Ser la niña buena que tiene que salvar a los demás es un precio muy alto a pagar. Actuar para no decepcionar a los demás, especialmente a quienes más amamos, es un primer paso para sobrecargarnos hasta morir enterradas. Detrás de este rol de “salvadora”

Detrás de un rol de niña buena o de salvadora suele habitar el miedo desesperado a que dejen de querernos y el placer de agradar a quien se quiere. Esto en psicología lo llamamos el beneficio secundario del síntoma, es decir, si un comportamiento se mantiene en la persona, pese a que sea dañino para sí misma, suele ser porque hay algo más potente que refuerza esta conducta. Hacerse cargo de todo implica hacerse imprescindible a la vez que se es apreciada por ello, eso lo podemos detectar en las frases: “si no lo hago yo, no lo hace nadie”, “no sé qué sería de vosotros sin mí” o “cuando deje de hacerlo, ya veréis cómo me echáis de menos”… y por otro lado también implica evitar situaciones o emociones desagradables como el temor a decepcionar a los demás.

Estos roles no se ejercen de forma totalmente consciente, pero ejercen una enorme presión interna y acaban por ahogarnos emocionalmente. En este punto no quedan muchas opciones. Establecer límites y empezar a trabajar con el autocuidado es un buen inicio. Se trata de: “No quiero contrariarte pero tampoco quiero traicionarme”. Cuidarse a una misma y establecer límites requiere también aceptar que podrán generarse decepciones en los demás que estaban acostumbrados a que fuéramos personas complacientes.

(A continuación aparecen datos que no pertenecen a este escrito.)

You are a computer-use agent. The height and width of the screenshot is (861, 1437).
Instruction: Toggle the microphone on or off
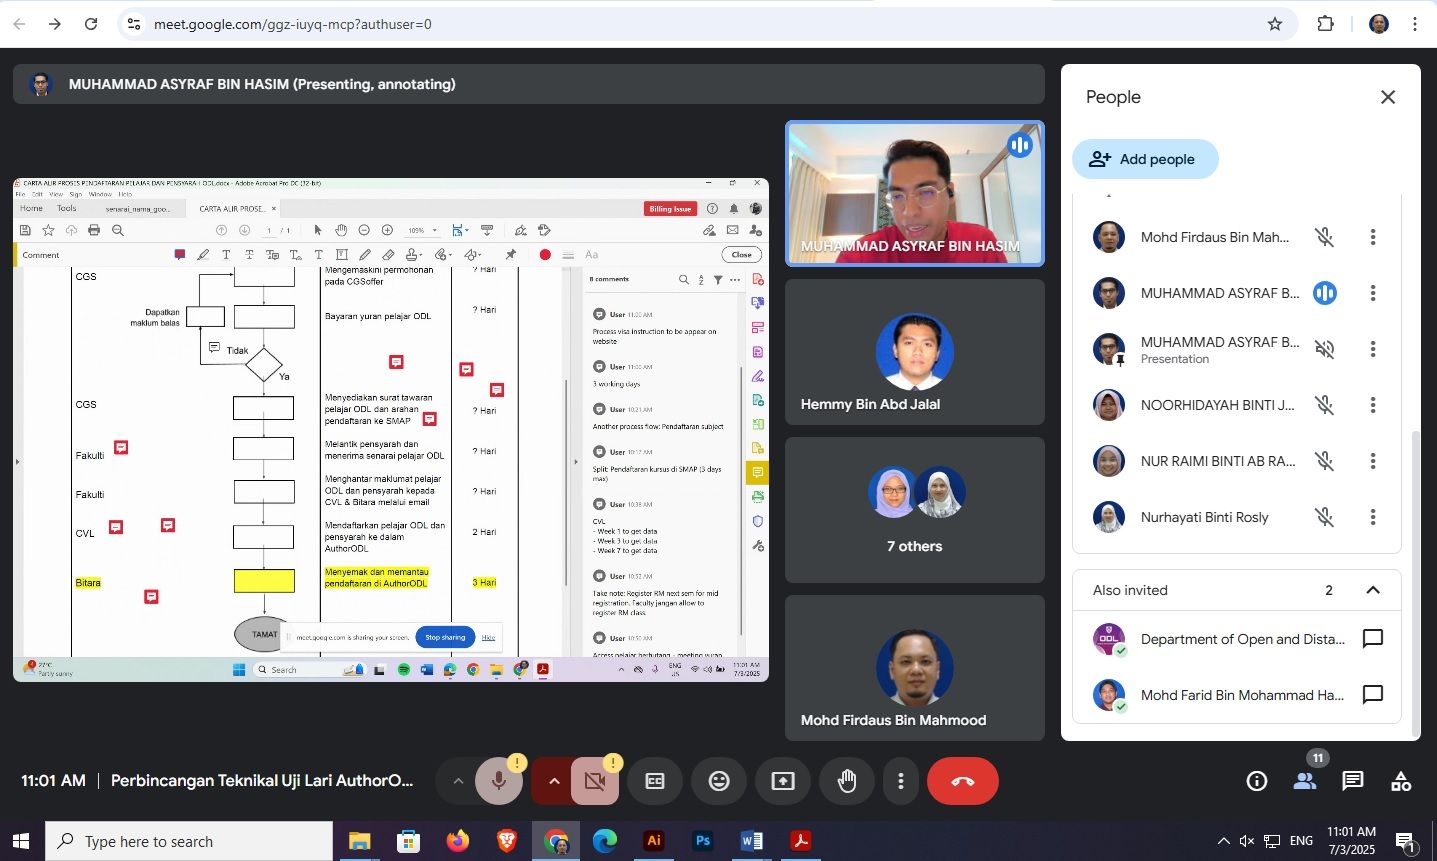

En todo este proceso, la asertividad, esa habilidad social de comunicar y defender nuestros derechos e ideas de manera adecuada respetando las de los demás, puede ser nuestra aliada. La asertividad, además está muy relacionada con las habilidades sociales, la autoestima y la valoración que hacemos de nosotras mismas y con el resto de personas con las que interactuamos. Un error muy común es que solemos dejar en manos de los demás el que nos valoren y respeten. Es cierto que hay una parte que depende de los otros, pero el resto nos corresponde a nosotras, del mismo modo que somos nosotras las que debemos poner nuestros límites, de forma clara y saber en todo momento qué cargas queremos asumir, como hacernos respetar y como queremos que nos quieran.

“Quiero amarte sin aferrarme. Apreciarte sin juzgarte. Unirme a ti sin invadirte. Invitarte sin exigirte. Dejarte ir de mi vida sin sentirme culpable. Criticarte sin hacer que te sientas culpable y ayudarte sin ofenderte. Si puedo obtener el mismo trato podremos conocernos verdaderamente y enriquecernos mutuamente.”